Toward an integrated view of ionospheric plasma instabilities: 2. Three inertial modes of a cubic dispersion relation

Abstract

The cubic dispersion relation describing inertial modes of fundamental ionospheric instabilities at arbitrary altitude is demonstrated to yield three distinct solutions, and their stability is analyzed using a combination of numerical and analytic techniques. A robust numerical method is developed for obtaining all three solutions for arbitrary altitude, and analytic expressions are developed for two solutions. In the E region, one unstable and two stable modes are found for strong electric fields, with the unstable mode being the Farley-Buneman instability. In the F region, zero, one, or two unstable modes are found depending on the plasma density gradient.
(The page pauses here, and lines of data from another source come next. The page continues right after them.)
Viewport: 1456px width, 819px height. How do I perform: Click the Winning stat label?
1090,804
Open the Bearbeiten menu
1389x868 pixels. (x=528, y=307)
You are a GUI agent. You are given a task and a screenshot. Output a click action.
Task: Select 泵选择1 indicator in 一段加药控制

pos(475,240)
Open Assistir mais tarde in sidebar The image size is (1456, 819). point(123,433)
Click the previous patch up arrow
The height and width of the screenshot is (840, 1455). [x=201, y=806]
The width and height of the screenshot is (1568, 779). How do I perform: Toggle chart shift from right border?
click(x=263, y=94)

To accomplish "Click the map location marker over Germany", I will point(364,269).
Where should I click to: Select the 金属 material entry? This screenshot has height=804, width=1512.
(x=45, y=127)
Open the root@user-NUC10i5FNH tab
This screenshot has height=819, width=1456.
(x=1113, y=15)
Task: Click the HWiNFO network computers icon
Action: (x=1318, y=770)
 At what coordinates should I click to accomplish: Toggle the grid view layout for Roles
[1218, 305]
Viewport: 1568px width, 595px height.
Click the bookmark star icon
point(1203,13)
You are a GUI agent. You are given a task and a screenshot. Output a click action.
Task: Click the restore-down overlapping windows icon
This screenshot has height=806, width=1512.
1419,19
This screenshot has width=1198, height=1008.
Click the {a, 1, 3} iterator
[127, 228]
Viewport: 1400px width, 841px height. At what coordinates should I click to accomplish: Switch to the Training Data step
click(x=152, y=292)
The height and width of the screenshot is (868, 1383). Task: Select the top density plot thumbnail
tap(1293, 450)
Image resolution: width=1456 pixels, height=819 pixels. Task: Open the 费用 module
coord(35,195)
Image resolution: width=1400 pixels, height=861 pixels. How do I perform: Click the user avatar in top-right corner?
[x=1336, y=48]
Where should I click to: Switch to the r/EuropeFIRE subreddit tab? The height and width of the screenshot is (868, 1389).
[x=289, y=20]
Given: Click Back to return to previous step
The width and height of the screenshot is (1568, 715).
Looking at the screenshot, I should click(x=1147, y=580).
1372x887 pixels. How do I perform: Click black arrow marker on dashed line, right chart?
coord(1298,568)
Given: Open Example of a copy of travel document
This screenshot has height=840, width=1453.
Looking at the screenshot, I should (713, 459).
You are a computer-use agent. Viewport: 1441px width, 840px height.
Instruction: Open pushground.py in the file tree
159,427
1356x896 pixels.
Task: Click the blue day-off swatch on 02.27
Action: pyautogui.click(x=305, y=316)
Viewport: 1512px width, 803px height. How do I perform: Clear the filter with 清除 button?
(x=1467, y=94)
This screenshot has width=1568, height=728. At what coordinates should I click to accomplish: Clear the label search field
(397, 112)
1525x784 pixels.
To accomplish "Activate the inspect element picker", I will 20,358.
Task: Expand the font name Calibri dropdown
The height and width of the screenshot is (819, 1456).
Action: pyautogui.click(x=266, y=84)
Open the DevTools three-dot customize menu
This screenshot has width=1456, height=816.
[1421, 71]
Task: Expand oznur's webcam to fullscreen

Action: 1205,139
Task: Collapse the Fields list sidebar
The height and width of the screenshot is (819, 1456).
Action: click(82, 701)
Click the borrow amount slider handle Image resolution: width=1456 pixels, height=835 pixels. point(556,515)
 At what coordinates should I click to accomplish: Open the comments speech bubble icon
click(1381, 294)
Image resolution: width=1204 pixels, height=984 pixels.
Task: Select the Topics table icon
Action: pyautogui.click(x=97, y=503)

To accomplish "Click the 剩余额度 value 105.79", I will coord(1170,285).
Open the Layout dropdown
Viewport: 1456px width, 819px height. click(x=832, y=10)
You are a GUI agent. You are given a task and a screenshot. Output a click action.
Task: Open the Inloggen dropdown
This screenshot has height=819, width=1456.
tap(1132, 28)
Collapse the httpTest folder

The first unstable mode represents a finite-temperature generalization of the inertial mode of the gradient drift instability (GDI) in the F region that has been previously considered for cold-plasma case. The instability cone width and the gradient strength cutoff values are analyzed analytically and inertial effects are shown to drastically alter their behavior for decameter-scale waves. In particular, progressively stronger gradients are required to excite the instability with an increasing electric field. Another strongly unstable mode is found at high altitudes and for sufficiently sharp gradients, although the applicability of this solution is limited due to its high-frequency nature. The results strengthen the case for analyzing different ionospheric instabilities within the same formalism and provide an additional framework for interpreting the experimentally observed irregularity formation times that are inconsistent with those predicted by the standard GDI theory.